U.S. Bank Purchasing Card Agreement

        We have a commercial purchasing card (the "Purchasing Card") agreement with U.S. Bank. We use the Purchasing Card for business purpose purchasing and must pay it in full each month. At December 31, 2011, $3.4 million was outstanding and $1.6 million was available under the Purchasing Card. At December 31, 2010, $2.7 million was outstanding and $2.3 million was available under the Purchasing Card.

Capital leases

        We have leased certain software and computer equipment, under non-cancelable leases that expire on various dates through 2013.

        Fixed assets included assets under capital leases totaling $1.7 million at December 31, 2011 and 2010 with accumulated depreciation of $1.5 million and $902,000, respectively. Depreciation expense of assets recorded under capital leases was $554,000 and $580,000 for the years ended December 31, 2011 and 2010, respectively.

        Future payments of capital lease obligations are as follows (in thousands):

Payments due by period
   
 

2012

  $ 116  

2013

    3  
       

Total minimum lease payments

    119  

Less: amount representing interest

    (7 )
       

Present value of capital lease obligations

    112  

Less: current portion

    (110 )
       

Capital lease obligations, non-current

  $ 2  
       

3.75% Convertible Senior Notes

        In November 2004, we completed an offering of $120.0 million of 3.75% Convertible Senior Notes due 2011 (the "Senior Notes"). Proceeds to us were $116.2 million, net of $3.8 million of initial purchaser's discount and debt issuance costs. The discount and debt issuance costs were being amortized using the straight-line method which approximated the effective interest method. We recorded amortization of discount and debt issuance costs related to this offering totaling $77,000, $228,000 and $331,000 during the years ended December 31, 2011, 2010 and 2009, respectively. Interest on the Senior Notes was payable semi-annually on June 1 and December 1 of each year. The Senior Notes were scheduled to mature on December 1, 2011 and were unsecured and ranked equally in right of payment with all existing and future unsecured, unsubordinated debt and senior in right of payment to any existing and future subordinated indebtedness.

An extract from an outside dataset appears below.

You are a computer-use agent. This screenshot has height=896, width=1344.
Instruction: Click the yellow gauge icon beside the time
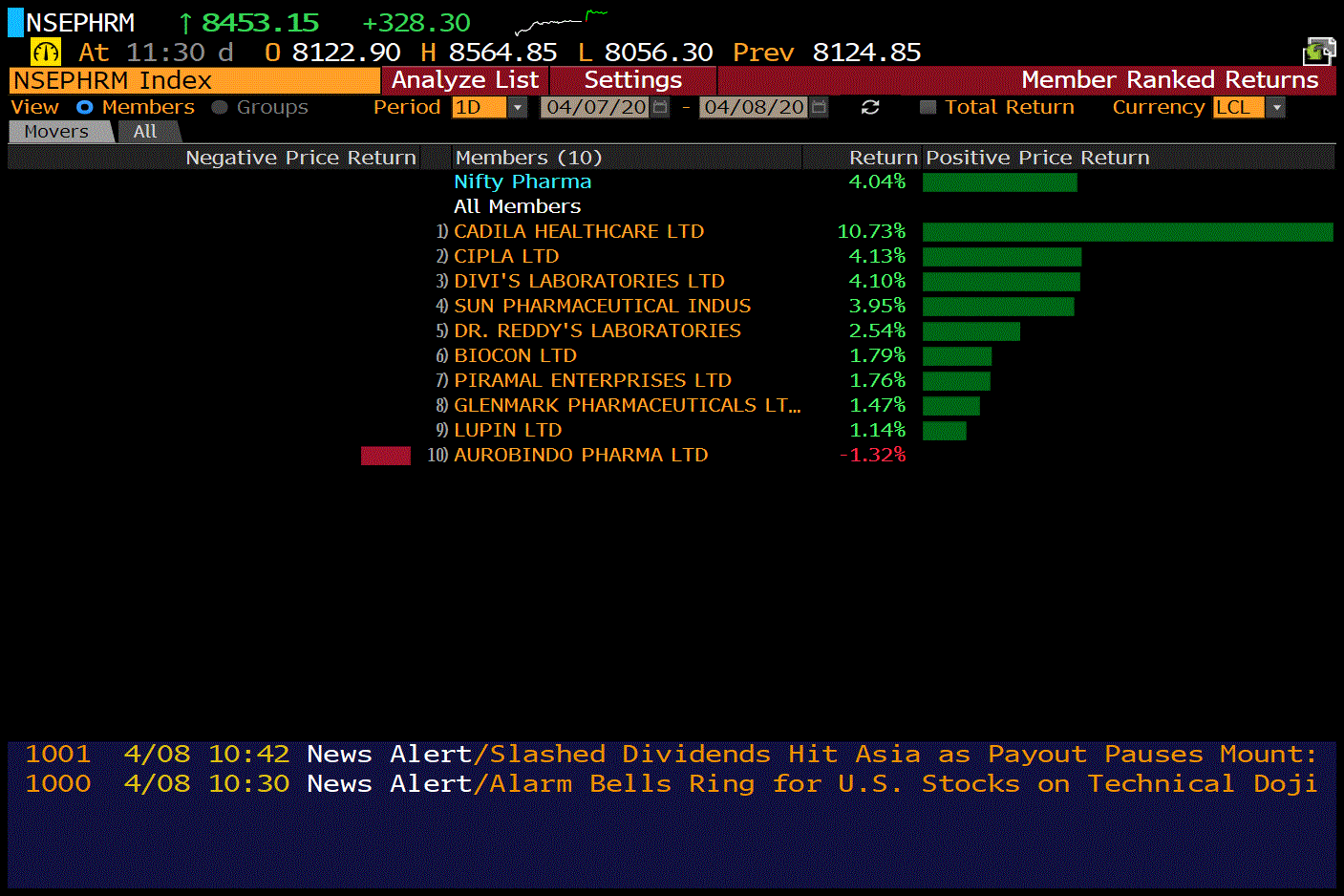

        We retired all of the remaining $34.6 million of the Senior Notes during the year ended December 31, 2011, for $34.6 million in cash, resulting in a loss of $54,000 on early extinguishment of debt, net of $77,000 of associated unamortized discount. Of the $34.6 million in Senior Notes retired during the year ended December 31, 2011, $10.1 million were held by Chou Associates Management, Inc. or an affiliate of Chou ("Chou") and $21.7 million were held by Fairfax Financial Holdings Limited or an affiliate of Fairfax ("Fairfax"). Chou and Fairfax are beneficial owners of more than 5% of our common stock. We retired $25.4 million of the Senior Notes during the year ended December 31, 2010 for $24.9 million in cash, resulting in a gain of $346,000 on early extinguishment of debt, net of $158,000 of associated unamortized discount.

        As of December 31, 2011 and December 31, 2010, zero and $34.5 million of the Senior Notes, net of debt discount remained outstanding, respectively.